Besides, politicians in Zimbabwe who join politics as technocrats should know that established political parties cannot stand intellectuals or entrepreneurs.Anyone believed to be knowledgeable or with useable information is considered very dangerous. Technocrats typically work hard over long hours in their offices.This is a no, no in party politics. If you do that, you invite claims that you are ambitious and must be closely observed to be kept in check and stopped dead in your tracks.

Based on my personal experience, I do not recommend that young people in academia and research should entertain ideas of transitioning into party politics. One of the major deficits of public discourse in Zimbabwe is the absence of researched and independent opinions and solutions from academia. The last 20 or so years have seen political noise from partisan academics while most academics have remained silent under the false presumption that the political arena is not theirs but for politicians. That’s wrong. Politics is for everyone. Party politics is but one form of politics, and not necessarily the best form. I would urge young academics and researchers to be vocal and to participate in public debates as academics and researchers not only to provide practical solutions to practical problems but also to keep partisan politicians in check.

BSR: Finally, do you think there will be another coup in Zimbabwe? Why?

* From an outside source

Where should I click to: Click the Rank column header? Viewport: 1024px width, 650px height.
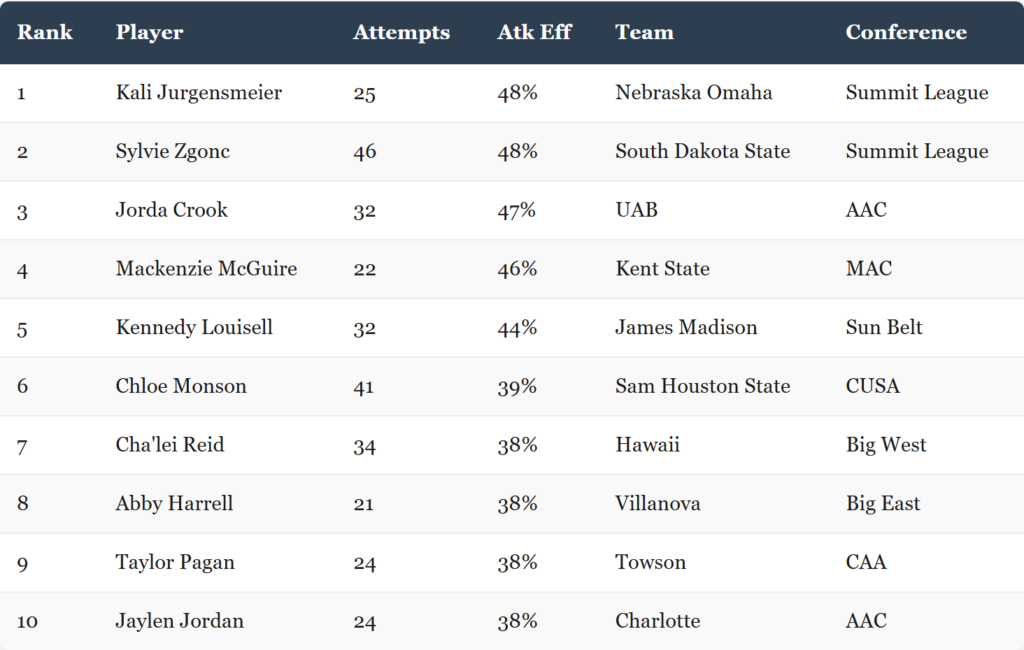point(44,32)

ANSWER: The possibility of another military coup in Zimbabwe is a real, clear and present Sword of Damocles that has been menacingly hanging over the country since November 2017. This is because coups invariably beget one another. Zimbabwe will remain in a coup zone until the 2017 coup is cured. The fact that those who led the coup are in power means that there are no prospects of curing the coup in the current scheme of things. The only path to any change in Zimbabwe today is via a military coup or a military-assisted transition.

It is unfortunate, and a very serious indictment of the country’s state politics, that 38 years after independence and five years after adopting a people-driven democratic Constitution Zimbabwe is a military state as a direct result of a military coup.To cure this outside a military coup would require a thorough-going and radical realignment of the balance of forces led by visionary, brave and courageous new generational leaders.Any other proposition is non-starter.

I am encouraged by the fact that there is a visible clash of generations in the country. I see the emergence of a younger generation, which is in the majority and which is also well represented in the military, that is dead set against military rule and its politics of entitlement. The values of Zimbabwe’s new millennials, whom I have described as Generation 40, are antithetical to the values of the nationalist old guard behind the November 2017 coup. The old guard in Zimbabwe is anti-modern, tribal, uneducated, anti-progress, irrational and driven by primitive beliefs such as witchcraft and the like. While it is an issue today, military rule has no future in Zimbabwe. Those who are staking their political careers and business fortunes on military rule in the country are banking on quicksand.

BSR: Thank you very much Professor Moyo for taking time to have this important conversation with us. Thank you also for your kind words about the BSR. At the BSR we often analyse what key political actors would have said and done. But we thought it would be a good idea to get it from the horse’s mouth, so to speak. I would like to think there will be more opportunities for similar conversations as there is much to speak about. Some readers might say we should have discussed other issues, but this specific occasion was to discuss the events of last November, which we commemorate this month. We will use this opportunity to say the door is open to other actors as we generate this series of “Conversations”. Finally, we wish you all the best with your two books which we hope will add the pot of ideas and thoughts regarding the politics of our nation.